INSTRUCTIONS FOR THE TASK :: Nothing but the text should be carried over: reproduce all the data exactly and leave out every image.

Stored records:
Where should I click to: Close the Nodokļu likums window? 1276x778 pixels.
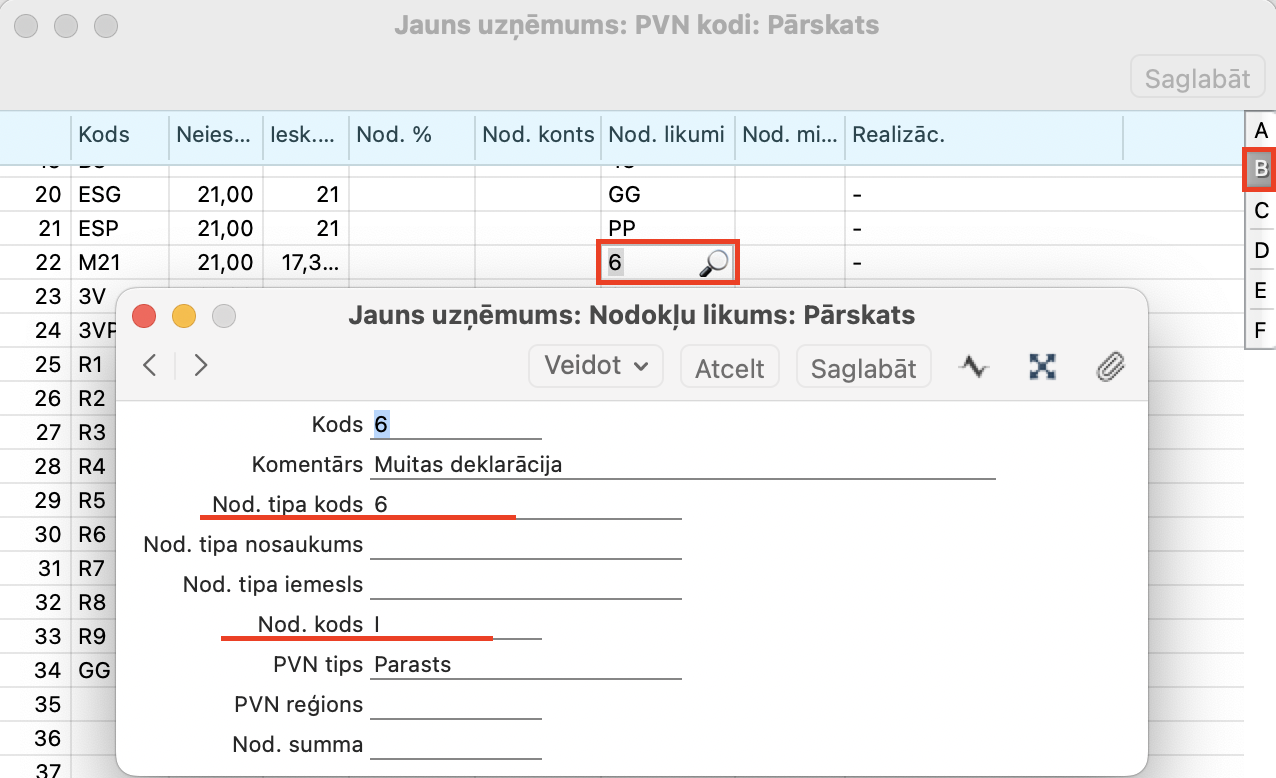pos(145,316)
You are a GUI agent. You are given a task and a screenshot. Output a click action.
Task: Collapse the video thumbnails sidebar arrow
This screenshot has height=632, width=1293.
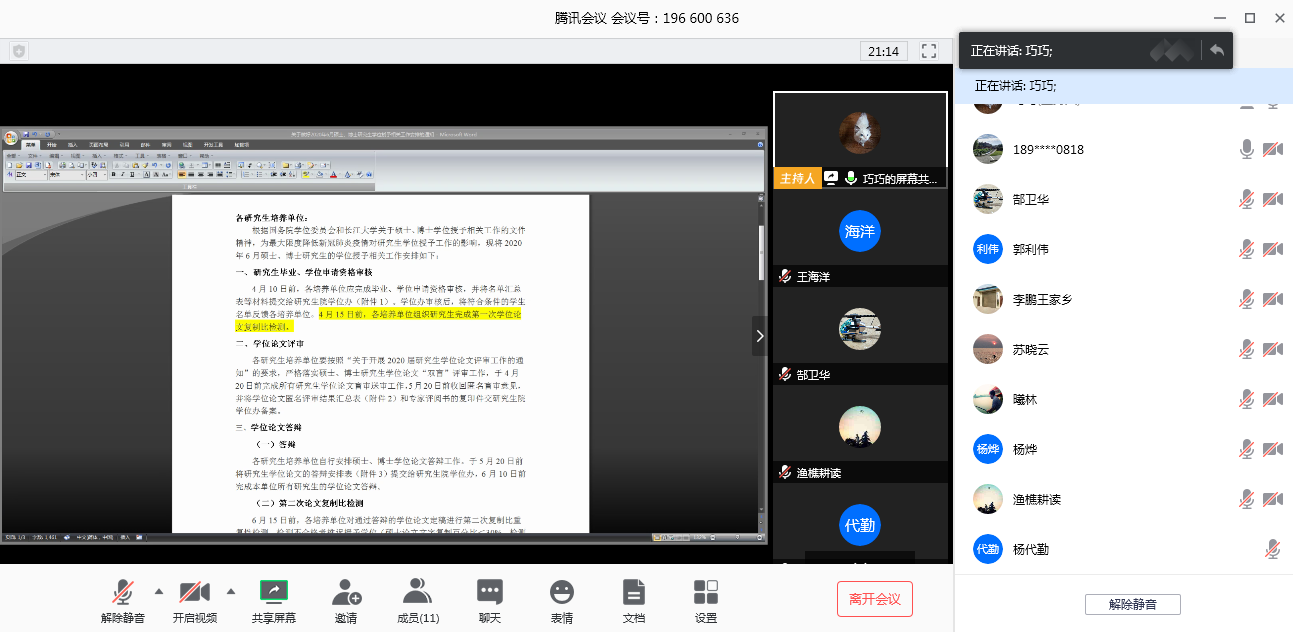click(760, 337)
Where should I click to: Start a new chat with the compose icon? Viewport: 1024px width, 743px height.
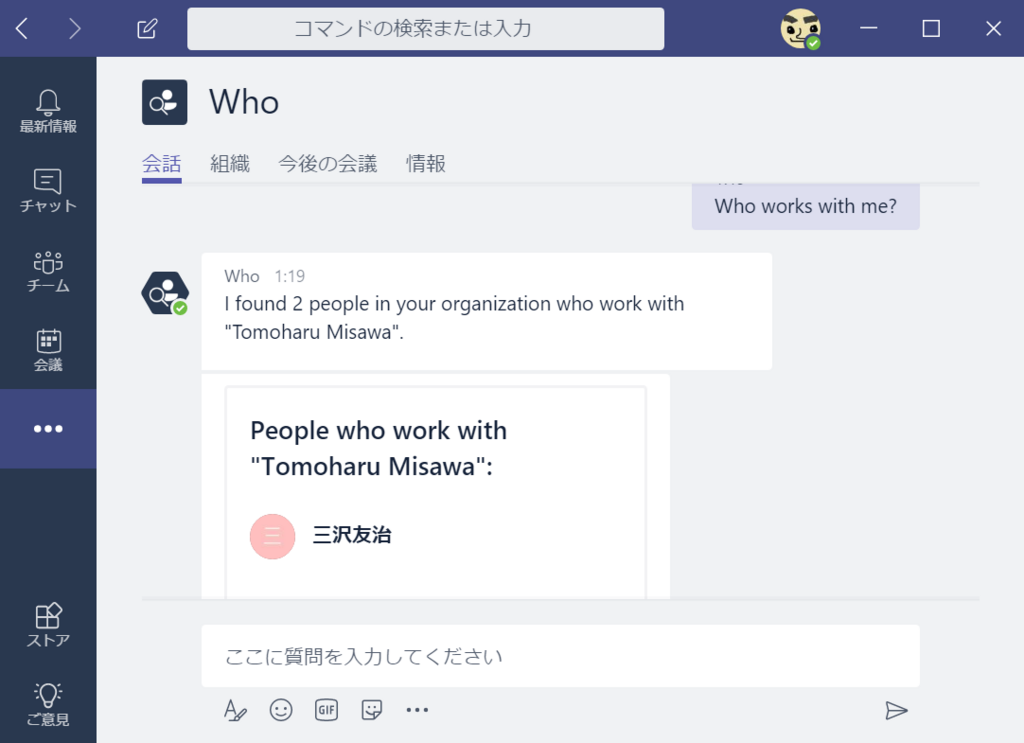[x=146, y=28]
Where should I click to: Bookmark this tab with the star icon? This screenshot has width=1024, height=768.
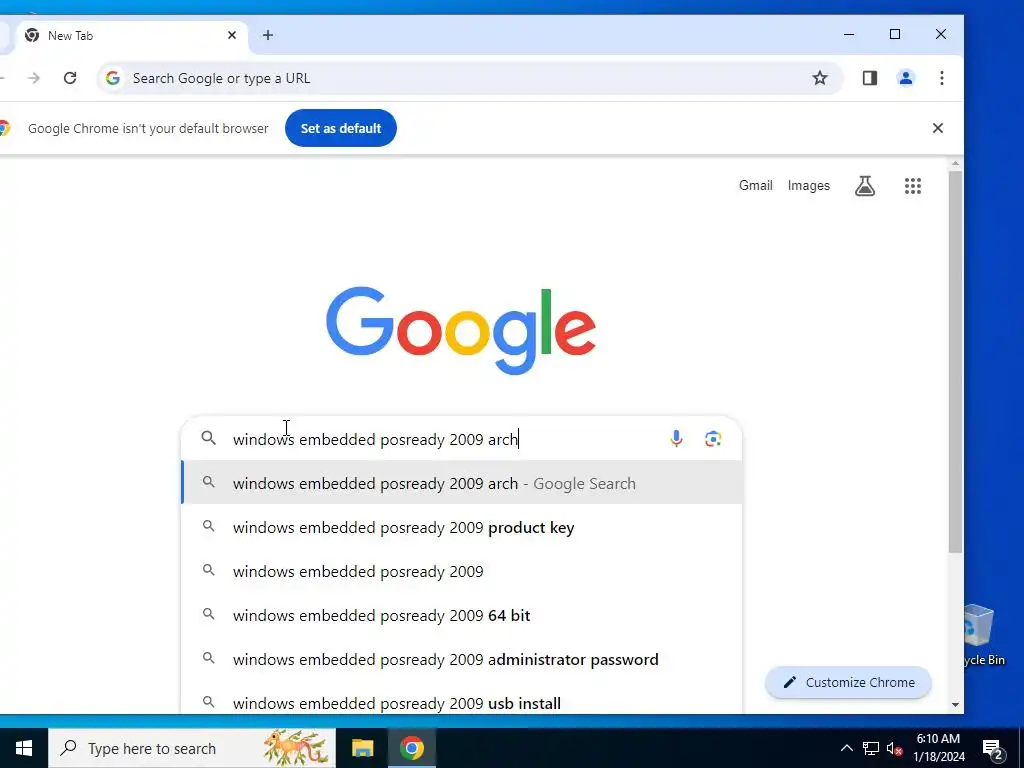point(820,78)
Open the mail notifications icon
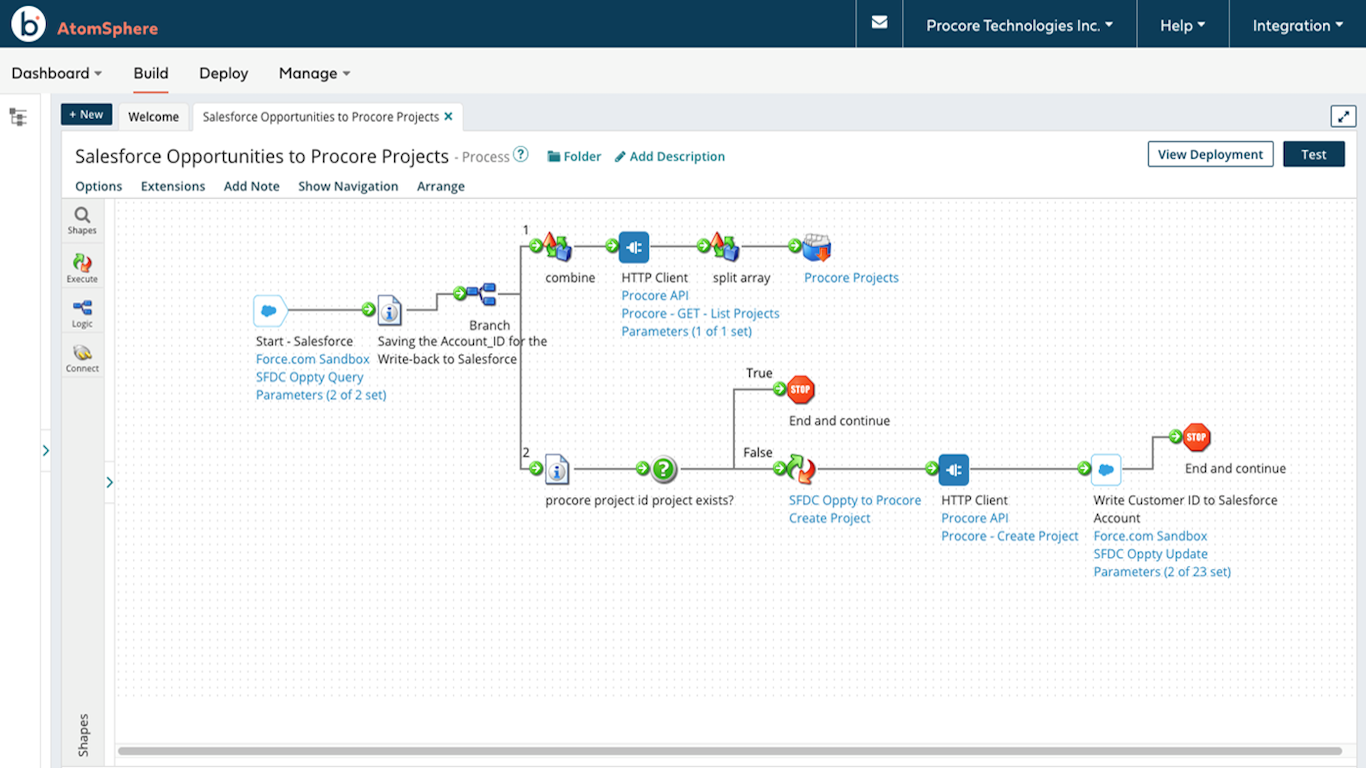The width and height of the screenshot is (1366, 768). click(879, 23)
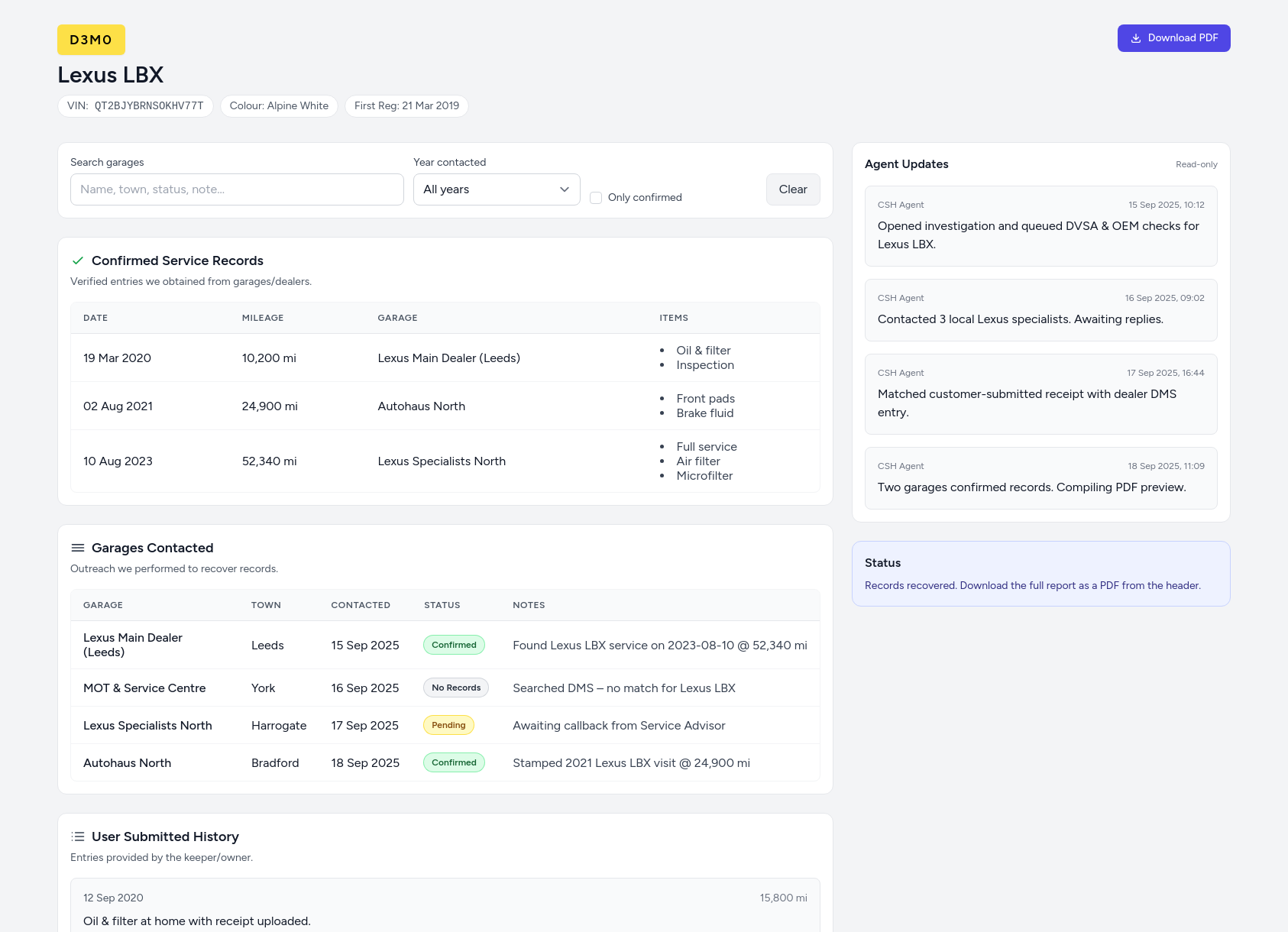The height and width of the screenshot is (932, 1288).
Task: Click the list icon beside User Submitted History
Action: [77, 837]
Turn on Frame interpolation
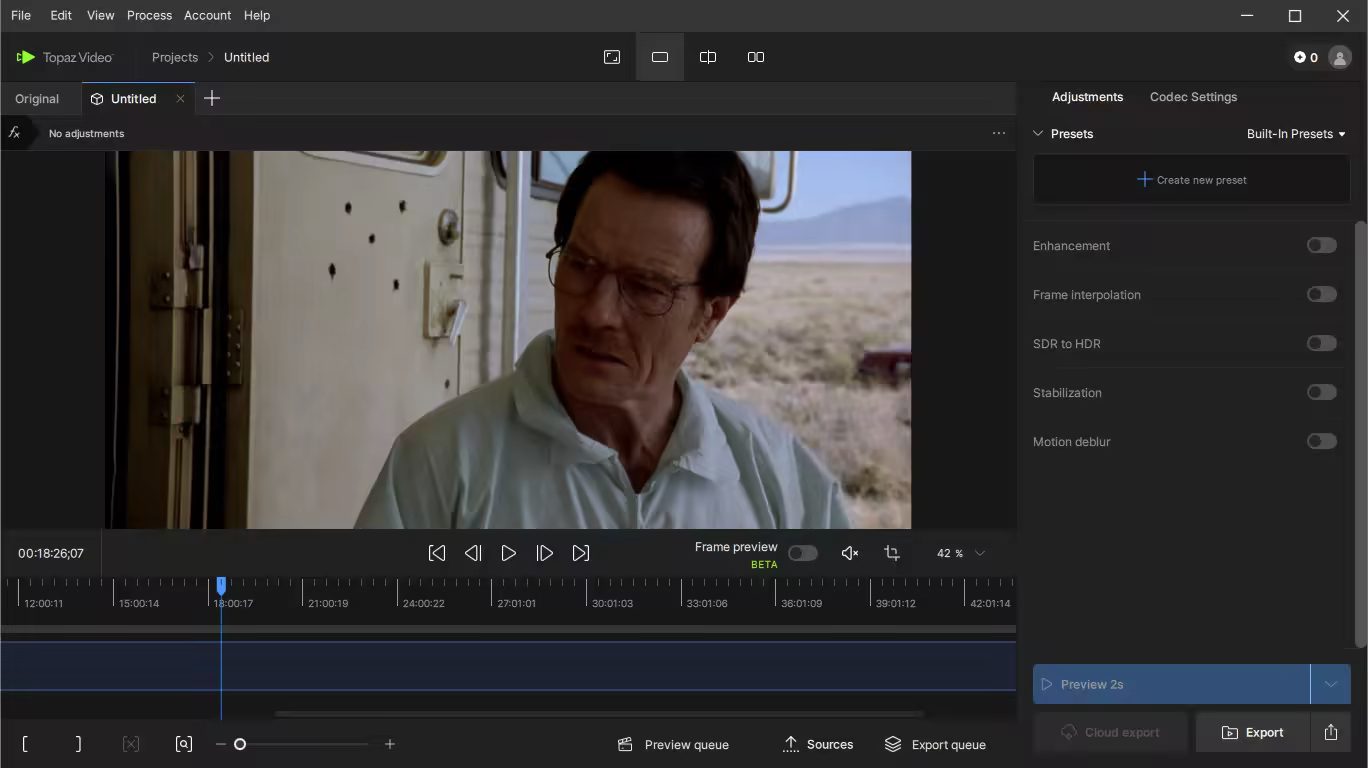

THE ANSWER ::
Where should I click to: Close the Nodokļu likums window? 1276x778 pixels.
pos(145,316)
You are a GUI agent. You are given a task and a screenshot. Output a click action.
Task: Collapse the video thumbnails sidebar arrow
This screenshot has height=632, width=1293.
click(760, 337)
Where should I click to: Start a new chat with the compose icon? Viewport: 1024px width, 743px height.
[x=146, y=28]
Where should I click to: Bookmark this tab with the star icon? This screenshot has width=1024, height=768.
point(820,78)
Open the mail notifications icon
The width and height of the screenshot is (1366, 768). click(879, 23)
The height and width of the screenshot is (932, 1288).
Task: Click the list icon beside User Submitted History
Action: [77, 837]
Turn on Frame interpolation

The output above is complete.